__Problem requirements__. Reproduce these records verbatim, beginning at the line that contains "Select the WIFI网络 icon in top bar" and ending after the line that contains "Action: (x=767, y=88)".

(Word and element location data)
■ ■ ■ ■ ■
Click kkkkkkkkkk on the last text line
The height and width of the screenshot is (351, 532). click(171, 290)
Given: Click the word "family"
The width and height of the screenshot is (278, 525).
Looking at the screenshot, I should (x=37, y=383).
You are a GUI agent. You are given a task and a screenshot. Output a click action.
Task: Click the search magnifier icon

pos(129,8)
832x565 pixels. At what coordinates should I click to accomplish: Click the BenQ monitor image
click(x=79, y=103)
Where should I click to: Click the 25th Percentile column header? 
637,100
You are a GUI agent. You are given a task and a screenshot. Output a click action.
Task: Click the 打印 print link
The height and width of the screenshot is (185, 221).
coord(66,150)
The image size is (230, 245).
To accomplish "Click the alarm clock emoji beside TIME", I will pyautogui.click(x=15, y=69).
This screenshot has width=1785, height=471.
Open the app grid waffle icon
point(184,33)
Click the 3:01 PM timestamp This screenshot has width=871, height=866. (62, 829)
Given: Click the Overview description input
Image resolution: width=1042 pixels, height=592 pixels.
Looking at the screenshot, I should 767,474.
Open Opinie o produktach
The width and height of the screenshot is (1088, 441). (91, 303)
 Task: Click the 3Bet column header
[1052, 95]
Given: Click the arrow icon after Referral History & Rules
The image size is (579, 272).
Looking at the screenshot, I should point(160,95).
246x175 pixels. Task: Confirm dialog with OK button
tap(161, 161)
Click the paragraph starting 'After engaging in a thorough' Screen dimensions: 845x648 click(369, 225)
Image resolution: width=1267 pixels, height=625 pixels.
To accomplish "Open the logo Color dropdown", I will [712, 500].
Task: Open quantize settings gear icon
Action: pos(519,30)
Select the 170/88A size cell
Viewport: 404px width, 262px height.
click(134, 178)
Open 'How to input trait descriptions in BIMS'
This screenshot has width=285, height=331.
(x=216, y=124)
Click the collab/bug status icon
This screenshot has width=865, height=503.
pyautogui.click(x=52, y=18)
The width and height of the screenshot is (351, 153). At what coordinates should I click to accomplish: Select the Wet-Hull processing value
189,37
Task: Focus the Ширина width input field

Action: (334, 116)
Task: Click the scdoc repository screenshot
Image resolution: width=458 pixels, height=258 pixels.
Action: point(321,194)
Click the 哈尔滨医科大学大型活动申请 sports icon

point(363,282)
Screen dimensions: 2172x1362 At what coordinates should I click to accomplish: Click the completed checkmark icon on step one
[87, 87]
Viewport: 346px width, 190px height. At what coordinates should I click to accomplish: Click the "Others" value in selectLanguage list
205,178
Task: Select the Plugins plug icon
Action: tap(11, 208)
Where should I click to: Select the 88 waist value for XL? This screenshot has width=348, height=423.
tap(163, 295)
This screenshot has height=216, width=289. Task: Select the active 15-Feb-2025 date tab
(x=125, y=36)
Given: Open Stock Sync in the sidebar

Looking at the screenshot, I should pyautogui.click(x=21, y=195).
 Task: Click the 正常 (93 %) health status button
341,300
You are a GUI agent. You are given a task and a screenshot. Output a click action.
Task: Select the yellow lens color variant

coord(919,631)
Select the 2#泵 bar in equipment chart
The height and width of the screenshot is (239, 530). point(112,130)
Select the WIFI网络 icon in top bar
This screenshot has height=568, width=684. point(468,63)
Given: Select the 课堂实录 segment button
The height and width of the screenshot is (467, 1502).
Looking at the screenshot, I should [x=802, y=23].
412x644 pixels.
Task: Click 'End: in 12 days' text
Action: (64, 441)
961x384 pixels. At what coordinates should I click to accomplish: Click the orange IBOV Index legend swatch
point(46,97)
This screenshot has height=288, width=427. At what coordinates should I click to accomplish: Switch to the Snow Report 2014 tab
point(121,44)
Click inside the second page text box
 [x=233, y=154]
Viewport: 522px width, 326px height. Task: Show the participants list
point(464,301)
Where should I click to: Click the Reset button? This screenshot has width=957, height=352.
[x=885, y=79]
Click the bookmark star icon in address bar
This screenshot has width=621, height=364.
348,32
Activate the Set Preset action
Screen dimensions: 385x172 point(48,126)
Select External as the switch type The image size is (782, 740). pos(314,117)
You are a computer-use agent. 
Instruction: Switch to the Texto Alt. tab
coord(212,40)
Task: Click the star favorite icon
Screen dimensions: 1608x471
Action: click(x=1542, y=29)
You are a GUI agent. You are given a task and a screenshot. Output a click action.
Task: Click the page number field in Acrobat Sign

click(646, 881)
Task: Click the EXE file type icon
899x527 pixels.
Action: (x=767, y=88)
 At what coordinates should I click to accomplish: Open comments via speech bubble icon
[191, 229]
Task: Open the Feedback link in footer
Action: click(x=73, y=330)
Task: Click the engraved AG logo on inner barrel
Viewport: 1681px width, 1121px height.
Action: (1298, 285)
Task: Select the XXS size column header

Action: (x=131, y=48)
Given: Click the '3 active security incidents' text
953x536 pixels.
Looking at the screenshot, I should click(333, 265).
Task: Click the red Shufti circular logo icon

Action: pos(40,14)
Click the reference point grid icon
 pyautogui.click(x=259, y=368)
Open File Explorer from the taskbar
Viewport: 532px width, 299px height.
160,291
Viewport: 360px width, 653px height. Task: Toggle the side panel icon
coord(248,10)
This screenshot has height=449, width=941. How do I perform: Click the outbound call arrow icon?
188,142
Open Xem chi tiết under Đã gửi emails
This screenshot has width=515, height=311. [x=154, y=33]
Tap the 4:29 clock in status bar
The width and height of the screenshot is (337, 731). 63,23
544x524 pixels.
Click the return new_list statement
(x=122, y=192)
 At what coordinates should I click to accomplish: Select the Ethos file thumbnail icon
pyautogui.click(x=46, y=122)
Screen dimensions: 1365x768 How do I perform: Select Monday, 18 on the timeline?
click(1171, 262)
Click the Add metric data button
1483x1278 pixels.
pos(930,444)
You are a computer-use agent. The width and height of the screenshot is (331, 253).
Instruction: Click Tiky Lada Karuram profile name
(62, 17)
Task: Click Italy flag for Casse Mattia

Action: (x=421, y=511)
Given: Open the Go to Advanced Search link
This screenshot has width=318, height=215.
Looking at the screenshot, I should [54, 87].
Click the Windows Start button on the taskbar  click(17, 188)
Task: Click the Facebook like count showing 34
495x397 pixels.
■ ■ ■ ■ ■
__Task response__.
Select the WIFI网络 icon in top bar
This screenshot has height=568, width=684. point(468,63)
Given: Select the 课堂实录 segment button
The height and width of the screenshot is (467, 1502).
Looking at the screenshot, I should [x=802, y=23].
412x644 pixels.
Task: Click 'End: in 12 days' text
Action: (64, 441)
961x384 pixels. At what coordinates should I click to accomplish: Click the orange IBOV Index legend swatch
point(46,97)
This screenshot has height=288, width=427. At what coordinates should I click to accomplish: Switch to the Snow Report 2014 tab
point(121,44)
Click inside the second page text box
 [x=233, y=154]
Viewport: 522px width, 326px height. Task: Show the participants list
point(464,301)
Where should I click to: Click the Reset button? This screenshot has width=957, height=352.
[x=885, y=79]
Click the bookmark star icon in address bar
This screenshot has width=621, height=364.
348,32
Activate the Set Preset action
Screen dimensions: 385x172 point(48,126)
Select External as the switch type The image size is (782, 740). pos(314,117)
You are a computer-use agent. 
Instruction: Switch to the Texto Alt. tab
coord(212,40)
Task: Click the star favorite icon
Screen dimensions: 1608x471
Action: click(x=1542, y=29)
You are a GUI agent. You are given a task and a screenshot. Output a click action.
Task: Click the page number field in Acrobat Sign

click(646, 881)
Task: Click the EXE file type icon
899x527 pixels.
Action: (x=767, y=88)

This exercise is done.